Septic pollution woes divide Kent Island
— Residents of Kent Island are never far from the water. That's what drew many of them to the largest island in the Chesapeake Bay, where they're close to boating, fishing and all nature's bounty.

But for the mostly tidy cottages, bungalows and other homes built decades ago on the southern end of this low-lying island, there's just one problem. Far from the nearest sewer line, they all rely on septic systems to dispose of their waste.

Four out of five homes here are pumping water-fouling nitrogen into the bay every time they flush, Queen Anne's County health officials estimate. Some even leak raw sewage into their yards or drainage ditches during wet weather.

Now county officials see a potential solution: linking more of the island to a sewage treatment plan. But that plan threatens to create another problem — increased development — and the issue is dividing island residents.

"It's crazy," says David Olds, the Queen Anne's County commissioner who represents Kent Island. "You're damned if you do, damned if you don't."

County officials voted last month to seek state funding to connect 1,500 homes on southern Kent Island to the county's wastewater treatment plant, which was upgraded years ago to take out the nitrogen contributing to the bay's "dead zone."

Extending a sewer line nearly eight miles down the island to reach them all could cost upwards of $70 million — up to $40,000 per existing household if they had to pay for it. That's far more than many residents are willing or able to spend, which is why county officials say they need help with the project.

But many residents also fear that a sewer line could open the island up to more intense development. As many as 1,600 vacant lots there have never been built on because they were deemed unsuitable for septic systems.

The issue is a divisive one, with sewer proponents deriding opponents as "no-growthers" and opponents suggesting profit rather than public health motivates sewer supporters.

It's also a tough test for the state's twin commitments to clean up the bay and preserve rural land through "smart growth." Gov. Martin O'Malley is seeking to curtail new development on septic systems as a way to do both, but rural officials and real estate interests are bucking him.

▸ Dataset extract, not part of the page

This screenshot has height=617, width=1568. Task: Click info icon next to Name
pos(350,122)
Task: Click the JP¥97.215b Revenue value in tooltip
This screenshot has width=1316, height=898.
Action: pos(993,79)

In this case, while a sewer might alleviate one source of pollution, more development there could increase the amount of lawn fertilizer, animal waste and other pollution washing off driveways and yards. It also would add traffic to Route 8, the two-lane road that is the lower island's only link with the rest of the Eastern Shore.

State Environment Secretary Robert M. Summers calls it "a very difficult choice." The state has helped counties fund sewer hookups for failing septic systems, but none this large. There isn't enough money to go around for all the needs, he said, and in any case the state doesn't pay for sewer that would allow new growth.

There are 420,000 septic systems in Maryland, and planners project another 120,000 could be added over the next 25 years. They account for 8 percent of the water-fouling nutrients getting into the bay, but there are so many septic systems along some bay tributaries that they furnish a quarter or more of the nitrogen.

A task force appointed by the governor is studying the future of septic-based development in Maryland and is expected to make a recommendation by December. Kent Island, though, is a legacy of development mapped out decades ago.

Speculators carved much of the southern island into building lots shortly after the first Bay Bridge was built in 1952. Many lots were snapped up as weekend or summer retreats, but over the years the small homes built here have been converted to year-round residences. That's part of the problem, health officials say, because septic systems that may work fine during relatively dry summers malfunction when spring rains raise the water table to or near the surface of the land.

A septic system relies on the soil to dispose of wastewater. Sewage is flushed into an underground tank, and flows out into the ground through a "drain field," a network of pipes with holes in them. Such systems can eliminate disease-carrying bacteria, but not the nitrogen and phosphorus in waste that fertilize plants — or feed algae blooms in the bay.

In lower Kent Island, though, the water table is so close to the surface that in wet weather some septic systems become flooded and wastewater backs up into homes or ponds in yards.

John Nickerson, the county's environmental health director, said he feels caught in the middle. He's refused for years to approve new septic systems on the southern end of the island, effectively blocking new homes from being built. The county's been sued, he said, but the courts have upheld the ban.

He's also angered some residents by insisting that improperly functioning septic systems in their communities pose a health threat that can only be fixed by connecting the existing homes to public sewer.